Wiscards will not make the cut for voter identification in November, but for out-of-state students at the university, there is one more caveat: Non-Wisconsin driver’s licenses won’t work either.

Campuses across the University of Wisconsin System will instead offer students special IDs they can use on Election Day, responding to a federal court ruling last week that revived the state’s voter ID law.

The Badger Herald contacted the 14 UW System institutions after last Friday’s appeals court ruling reinstating the law, which had been on hold since 2012 due to legal challenges. Ten institutions, including UW-Madison and UW Colleges, confirmed they will issue the IDs at no cost to students, as their current student IDs are not valid for voting purposes.

UW System spokesperson Jim Villa said UW-Superior’s current student IDs already meet the law’s specifications and that the three remaining institutions are planning on issuing free IDs on campus, as well.

“That’s really great news,” United Council of UW Students Executive Director Nneka Akubeze said. “It certainly alleviates a huge burden for students who would have to travel [to the Division of Motor Vehicles]. In the case of UW-Madison, they’d have to research a bus line they’re not used to and travel further down University Avenue than they’ve traveled before.”
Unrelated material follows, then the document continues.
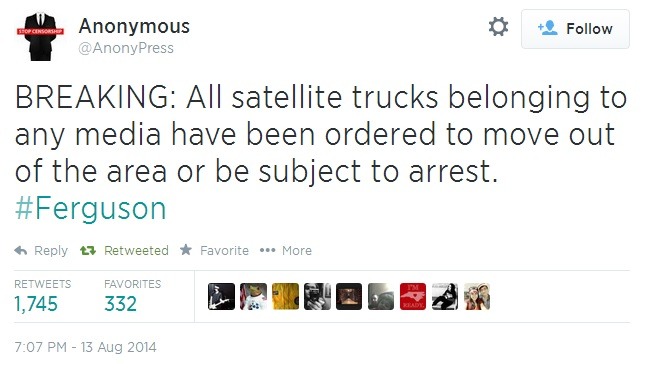Open the reclining woman avatar thumbnail

pos(445,296)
The current student IDs at UW-Madison and 12 other institutions cannot be used on Election Day, prompting those campuses to issue separate IDs that fit the law’s specifications.

Under the law, Wisconsin college student IDs are valid at the polls if they have the student’s name, signature and photo, and if they have issuing and expiration dates. The ID cannot be expired, and the expiration date cannot be more than two years after the ID was issued.

Most UW System students have Wisconsin-issued IDs or other valid IDs like passports or military IDs, and election officials and student groups are encouraging students to use those at the polls. But thousands of UW System out-of-state students wanting to vote in Wisconsin may not have a Wisconsin ID or other types of valid photo IDs. Out-of-state driver’s licenses, for example, are not valid photo IDs under the law.

“If you do not have a Wisconsin ID, then you definitely want to go get an ID from UW-Madison,” City of Madison Clerk Maribeth Witzel-Behl said. “It’s important for students to know the ID they were issued at the beginning of the semester, that’s a perfectly good ID for all other UW purposes, but it’s not in the acceptable list for voting purposes.”

Starting next week, UW-Madison students can go to the Wiscard office at Union South to request a voter ID for free. Other UW System campuses will be making their IDs available soon, as many are finalizing the details and confirming that the IDs are consistent with the law.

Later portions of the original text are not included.